China’s carbon emissions fell in first three quarters, says official
Level of emissions per unit of economic growth dipped by about four per cent, says climate change chief at government’s economic planning agency
China’s carbon intensity – the level of carbon emissions per unit of economic growth – fell about four per cent in the first three quarters of 2017, putting the country on track to meet its five-year targets, a senior official said.
China vowed to cut 2015 levels of carbon intensity by 18 per cent by the end of 2020, part of a longer-term pledge to bring total greenhouse gas emissions to a peak by “around 2030”.
Li Gao, the head of the climate change office at the National Development and Reform Commission, told a conference that China had made clear progress in decoupling economic growth from carbon emissions.

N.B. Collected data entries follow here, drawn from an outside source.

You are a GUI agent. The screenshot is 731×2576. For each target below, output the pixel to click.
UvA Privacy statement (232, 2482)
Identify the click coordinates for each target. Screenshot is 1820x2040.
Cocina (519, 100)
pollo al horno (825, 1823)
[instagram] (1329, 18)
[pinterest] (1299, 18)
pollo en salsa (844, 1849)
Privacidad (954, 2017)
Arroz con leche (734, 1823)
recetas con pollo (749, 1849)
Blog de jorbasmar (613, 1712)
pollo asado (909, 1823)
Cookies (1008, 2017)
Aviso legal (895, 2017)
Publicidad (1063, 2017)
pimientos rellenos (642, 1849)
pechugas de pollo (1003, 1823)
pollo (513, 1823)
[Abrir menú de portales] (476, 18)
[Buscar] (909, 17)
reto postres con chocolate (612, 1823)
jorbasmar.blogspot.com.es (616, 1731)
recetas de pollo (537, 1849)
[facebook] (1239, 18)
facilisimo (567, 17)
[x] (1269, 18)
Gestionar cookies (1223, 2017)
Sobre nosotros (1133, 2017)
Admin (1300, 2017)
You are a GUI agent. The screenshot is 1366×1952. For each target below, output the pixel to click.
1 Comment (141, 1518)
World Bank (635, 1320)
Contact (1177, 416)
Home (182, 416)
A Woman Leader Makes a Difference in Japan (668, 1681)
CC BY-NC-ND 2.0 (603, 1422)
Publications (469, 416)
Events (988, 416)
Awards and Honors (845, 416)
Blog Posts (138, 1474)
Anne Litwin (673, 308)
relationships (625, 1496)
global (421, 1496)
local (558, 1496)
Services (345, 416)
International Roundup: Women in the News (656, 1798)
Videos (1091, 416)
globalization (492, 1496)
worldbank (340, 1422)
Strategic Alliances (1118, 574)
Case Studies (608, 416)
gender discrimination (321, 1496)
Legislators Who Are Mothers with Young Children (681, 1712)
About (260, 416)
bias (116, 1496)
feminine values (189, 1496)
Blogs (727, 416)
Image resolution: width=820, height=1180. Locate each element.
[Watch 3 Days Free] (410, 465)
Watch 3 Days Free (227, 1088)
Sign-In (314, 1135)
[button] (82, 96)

Li said in a report published on the website of China’s National Energy Administration late on Thursday that China was also still aiming to complete the launch of a nationwide carbon emissions trading scheme.
China’s national trading scheme was originally expected to go into operation last year, but was delayed to 2017 as market designers struggled to handle problems like emissions data accuracy.
Xie Zhenhua, China’s top climate official, said during global climate negotiations in Bonn that the scheme was now awaiting cabinet approval.
Several studies have suggested that China is on track to meet its emissions peak target well ahead of schedule, with Chinese scientists saying in a paper in the Resources, Conservation and Recycling journal that China’s CO2 could hit its maximum in 2024.
A Chinese think tank has also suggested that national energy consumption – the source of about three quarters of China’s carbon emissions – may also have peaked.